Temel anlatı biçimlerinden olan ‘yol’, bu destanın da ana motifini oluşturuyor. Kutsal Altın Post’u ele geçirmek için uzun yollar kat eden Argo Gemicilerinin yol boyu karşılaştıkları zorluk ve engellere, yaşadıkları yoğun kederlere, ölümlere tanık oluyor; bazen de dev dalgalarla boğuşan gemicileri sanki yanımızda hissediyoruz. Altın Post’a ulaştıktan sonra, gemicilerin çektikleri çilelerin bitmediğini görüyor, başka bir gün geminin mucizevî biçimde çölde ilerlediğini okuyoruz.

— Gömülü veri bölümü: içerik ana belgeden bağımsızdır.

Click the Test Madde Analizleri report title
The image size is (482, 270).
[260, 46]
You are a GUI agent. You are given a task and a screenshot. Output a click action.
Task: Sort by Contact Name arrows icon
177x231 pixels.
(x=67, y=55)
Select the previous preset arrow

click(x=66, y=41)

Argo Gemicilerine bu zorlu yolculuklarında tanrılar eşlik ediyor; rüzgârları estiriyor, yelkenlerin rüzgârla dolup gemilerin ilerlemesini sağlıyorlar. Mucizelerini, sunaklardaki adakları gördükten sonra gerçekleştiriyorlar. Yol boyu, tanrıların insanın yazgısını belirlemelerini ve oynadıkları hayat oyunlarını görüyor; böylelikle ilkçağ insanının hayat ve evren algılamasını yoğun bir merak duygusuyla keşfediyoruz. Olympos’taki tanrılar ve ölümlüler arasında ilerliyor, Orpheus’un lir eşliliğindeki şarkılarını işitiyoruz. Akhalı kahramanların önderleri İason’un; Herakles, Kastor, Peleus gibi mitolojik kişilerin yiğitlikleri karşısında heyecana kapılıyor, Troya Savaşı’ndan çok önceki bu yolculukta Argo Gemicilerinin serüvenleri paralelinde gizemli bir okuma yolculuğu gerçekleştiriyoruz.

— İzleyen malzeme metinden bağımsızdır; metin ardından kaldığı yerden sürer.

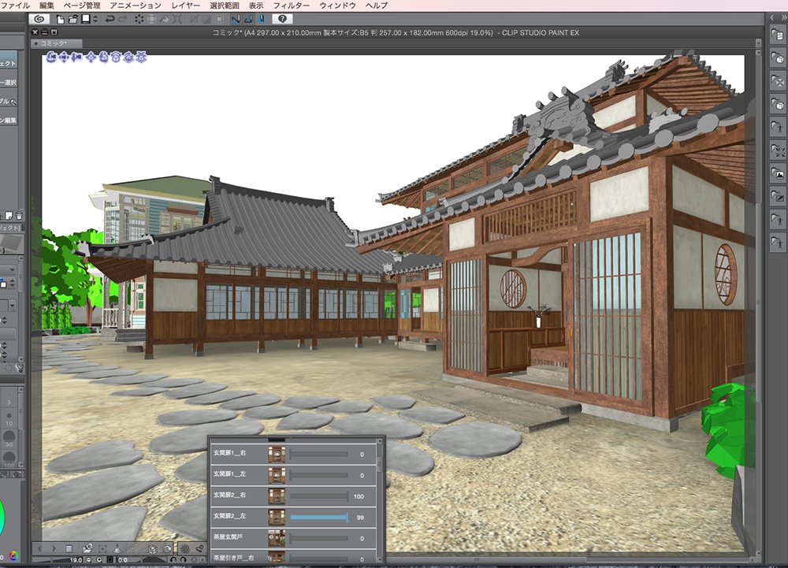Click the next page navigation arrow
Viewport: 788px width, 568px height.
(54, 548)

Cesaret, yiğitlik, inanç, azim, kararlılık, dürüstlük, mertlik gibi izleklerde ilerleyen destan anlatısı, bir hayat yolculuğu gibi yürek ve zihinlerde iz bırakıyor. Bir hedef uğruna girişilen zorlu yolculuk, dostluk ve özveri motifleriyle zenginleşiyor.

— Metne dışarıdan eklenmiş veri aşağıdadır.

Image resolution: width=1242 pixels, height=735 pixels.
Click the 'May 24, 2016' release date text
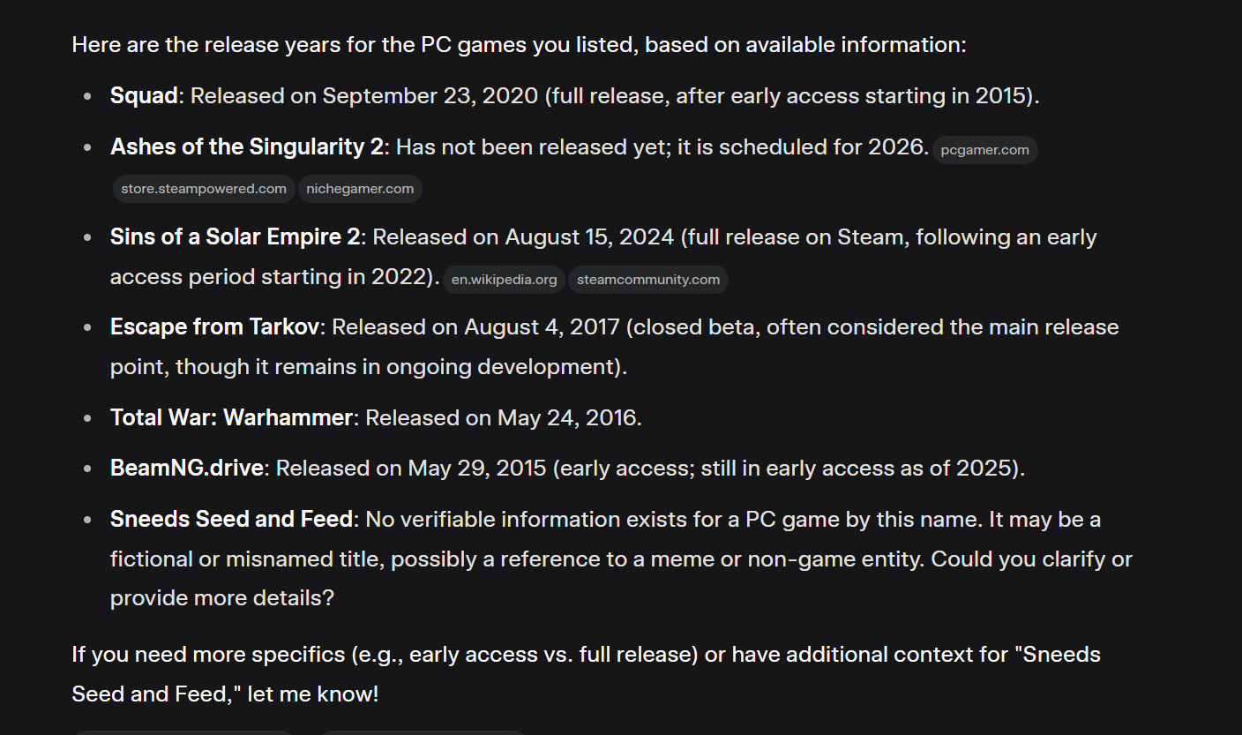tap(567, 417)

Bu düşsel destan yolculuğunda, birçok mitolojik ve tarihsel bilgiyi keyifli bir okuma süreci içinde edinebiliyor küçük okurlar. Argo Gemicilerinin yolculuğu İolkos kentinden başlıyor ve sonunda Kolkhis’e (Bugünkü Abhazya) geliniyor. Mücadeleler sonucunda Altın Post’u ele geçiren İason ve arkadaşları, dönüş yolunda birçok tuzakla karşılaşıyor; Sicilya açıklarından Libya’ya savruluyor ve nihayet kendi yurtlarına ulaşıyorlar. Sonuçta yolculuğun başladığı yere dönüyor gemiciler. Bu döngünün son noktasına ulaşan Argo Gemicileri, çok şey öğrenmiş ve yaşamış olarak, kendilerini aşmış bir düzeye yükseliyorlar. Bu zorlu yolculuk, böylelikle bir iç yolculuğa evriliyor.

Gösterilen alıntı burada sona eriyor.